## Exercise description
The "Task: Toggle status circle for the MR2 row" line through the end of the listing below is what to set down, word for word, and nothing else.

## Supplied material
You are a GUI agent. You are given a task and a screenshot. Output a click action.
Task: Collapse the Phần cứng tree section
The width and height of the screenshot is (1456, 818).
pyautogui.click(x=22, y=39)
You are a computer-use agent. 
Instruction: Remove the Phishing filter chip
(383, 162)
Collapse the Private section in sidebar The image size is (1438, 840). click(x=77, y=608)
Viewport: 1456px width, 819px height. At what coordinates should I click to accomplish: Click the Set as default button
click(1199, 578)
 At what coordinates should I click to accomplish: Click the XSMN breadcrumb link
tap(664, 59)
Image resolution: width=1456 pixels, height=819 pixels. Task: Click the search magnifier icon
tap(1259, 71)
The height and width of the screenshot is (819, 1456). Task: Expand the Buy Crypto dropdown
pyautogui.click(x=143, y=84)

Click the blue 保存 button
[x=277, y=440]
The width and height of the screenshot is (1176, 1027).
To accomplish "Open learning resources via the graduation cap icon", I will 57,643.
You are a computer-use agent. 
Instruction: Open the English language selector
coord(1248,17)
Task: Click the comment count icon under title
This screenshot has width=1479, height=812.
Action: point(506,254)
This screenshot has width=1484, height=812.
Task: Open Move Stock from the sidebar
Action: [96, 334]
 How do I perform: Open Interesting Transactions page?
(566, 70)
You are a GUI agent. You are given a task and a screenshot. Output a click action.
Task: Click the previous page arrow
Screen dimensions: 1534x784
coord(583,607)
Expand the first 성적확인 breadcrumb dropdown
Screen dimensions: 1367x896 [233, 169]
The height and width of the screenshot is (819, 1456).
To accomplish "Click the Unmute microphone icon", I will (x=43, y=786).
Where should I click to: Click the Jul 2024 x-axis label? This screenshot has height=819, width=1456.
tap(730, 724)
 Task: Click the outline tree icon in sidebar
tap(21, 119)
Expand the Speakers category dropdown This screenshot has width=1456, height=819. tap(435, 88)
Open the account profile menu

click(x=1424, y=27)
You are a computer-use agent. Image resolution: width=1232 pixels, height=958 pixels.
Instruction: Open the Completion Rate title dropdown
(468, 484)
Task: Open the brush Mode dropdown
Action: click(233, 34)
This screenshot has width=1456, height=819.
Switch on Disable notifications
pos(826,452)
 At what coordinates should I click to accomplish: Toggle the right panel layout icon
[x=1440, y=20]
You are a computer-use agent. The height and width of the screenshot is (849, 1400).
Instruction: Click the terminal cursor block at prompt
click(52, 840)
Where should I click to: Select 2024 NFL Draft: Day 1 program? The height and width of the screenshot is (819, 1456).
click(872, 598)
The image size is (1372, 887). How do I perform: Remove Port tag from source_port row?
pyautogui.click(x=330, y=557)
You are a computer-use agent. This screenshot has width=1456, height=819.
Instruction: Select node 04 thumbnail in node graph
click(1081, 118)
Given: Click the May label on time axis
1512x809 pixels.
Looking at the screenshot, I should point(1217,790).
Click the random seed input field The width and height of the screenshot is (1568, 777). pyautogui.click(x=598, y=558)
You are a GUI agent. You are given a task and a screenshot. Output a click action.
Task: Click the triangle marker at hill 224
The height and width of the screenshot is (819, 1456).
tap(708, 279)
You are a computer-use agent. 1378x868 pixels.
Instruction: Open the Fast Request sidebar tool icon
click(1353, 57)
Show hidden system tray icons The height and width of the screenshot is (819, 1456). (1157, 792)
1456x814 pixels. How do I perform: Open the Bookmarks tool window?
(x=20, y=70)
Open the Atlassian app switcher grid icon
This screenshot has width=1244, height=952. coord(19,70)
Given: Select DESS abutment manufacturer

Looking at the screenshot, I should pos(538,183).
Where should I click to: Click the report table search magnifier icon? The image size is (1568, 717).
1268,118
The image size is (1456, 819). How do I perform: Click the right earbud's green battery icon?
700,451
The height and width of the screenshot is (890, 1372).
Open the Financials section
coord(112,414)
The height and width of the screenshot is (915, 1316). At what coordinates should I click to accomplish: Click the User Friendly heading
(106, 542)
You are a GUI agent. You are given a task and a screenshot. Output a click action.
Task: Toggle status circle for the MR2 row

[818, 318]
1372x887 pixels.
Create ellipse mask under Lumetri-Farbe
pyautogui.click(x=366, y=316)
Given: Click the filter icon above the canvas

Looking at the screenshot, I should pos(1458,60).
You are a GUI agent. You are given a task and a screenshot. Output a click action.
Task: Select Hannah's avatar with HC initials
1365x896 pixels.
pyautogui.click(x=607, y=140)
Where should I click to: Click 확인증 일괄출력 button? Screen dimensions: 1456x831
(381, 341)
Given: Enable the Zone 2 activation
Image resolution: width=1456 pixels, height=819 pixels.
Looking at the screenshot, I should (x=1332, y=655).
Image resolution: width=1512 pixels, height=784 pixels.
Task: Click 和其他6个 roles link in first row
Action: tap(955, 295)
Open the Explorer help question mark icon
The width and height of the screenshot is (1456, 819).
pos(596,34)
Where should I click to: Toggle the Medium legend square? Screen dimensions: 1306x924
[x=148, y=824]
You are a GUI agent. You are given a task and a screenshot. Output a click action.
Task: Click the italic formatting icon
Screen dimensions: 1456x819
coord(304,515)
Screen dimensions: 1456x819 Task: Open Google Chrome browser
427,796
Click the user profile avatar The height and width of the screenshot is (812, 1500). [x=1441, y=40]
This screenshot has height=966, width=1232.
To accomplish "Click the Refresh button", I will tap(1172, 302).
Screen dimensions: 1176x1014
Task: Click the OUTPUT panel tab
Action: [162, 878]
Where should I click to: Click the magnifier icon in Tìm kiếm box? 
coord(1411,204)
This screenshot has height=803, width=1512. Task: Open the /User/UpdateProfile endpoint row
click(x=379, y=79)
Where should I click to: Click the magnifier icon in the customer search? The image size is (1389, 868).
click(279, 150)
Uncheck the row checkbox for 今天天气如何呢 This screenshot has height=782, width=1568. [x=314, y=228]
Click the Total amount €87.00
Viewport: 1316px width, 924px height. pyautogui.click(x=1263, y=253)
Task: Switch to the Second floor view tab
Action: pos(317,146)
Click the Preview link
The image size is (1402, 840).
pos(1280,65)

## Problem solution
Task: Toggle status circle for the MR2 row

[818, 318]
1372x887 pixels.
Create ellipse mask under Lumetri-Farbe
pyautogui.click(x=366, y=316)
Given: Click the filter icon above the canvas

Looking at the screenshot, I should pos(1458,60).
You are a GUI agent. You are given a task and a screenshot. Output a click action.
Task: Select Hannah's avatar with HC initials
1365x896 pixels.
pyautogui.click(x=607, y=140)
Where should I click to: Click 확인증 일괄출력 button? Screen dimensions: 1456x831
(381, 341)
Given: Enable the Zone 2 activation
Image resolution: width=1456 pixels, height=819 pixels.
Looking at the screenshot, I should (x=1332, y=655).
Image resolution: width=1512 pixels, height=784 pixels.
Task: Click 和其他6个 roles link in first row
Action: tap(955, 295)
Open the Explorer help question mark icon
The width and height of the screenshot is (1456, 819).
pos(596,34)
Where should I click to: Toggle the Medium legend square? Screen dimensions: 1306x924
[x=148, y=824]
You are a GUI agent. You are given a task and a screenshot. Output a click action.
Task: Click the italic formatting icon
Screen dimensions: 1456x819
coord(304,515)
Screen dimensions: 1456x819 Task: Open Google Chrome browser
427,796
Click the user profile avatar The height and width of the screenshot is (812, 1500). [x=1441, y=40]
This screenshot has height=966, width=1232.
To accomplish "Click the Refresh button", I will tap(1172, 302).
Screen dimensions: 1176x1014
Task: Click the OUTPUT panel tab
Action: [162, 878]
Where should I click to: Click the magnifier icon in Tìm kiếm box? 
coord(1411,204)
This screenshot has height=803, width=1512. Task: Open the /User/UpdateProfile endpoint row
click(x=379, y=79)
Where should I click to: Click the magnifier icon in the customer search? The image size is (1389, 868).
click(279, 150)
Uncheck the row checkbox for 今天天气如何呢 This screenshot has height=782, width=1568. [x=314, y=228]
Click the Total amount €87.00
Viewport: 1316px width, 924px height. pyautogui.click(x=1263, y=253)
Task: Switch to the Second floor view tab
Action: pos(317,146)
Click the Preview link
The image size is (1402, 840).
pos(1280,65)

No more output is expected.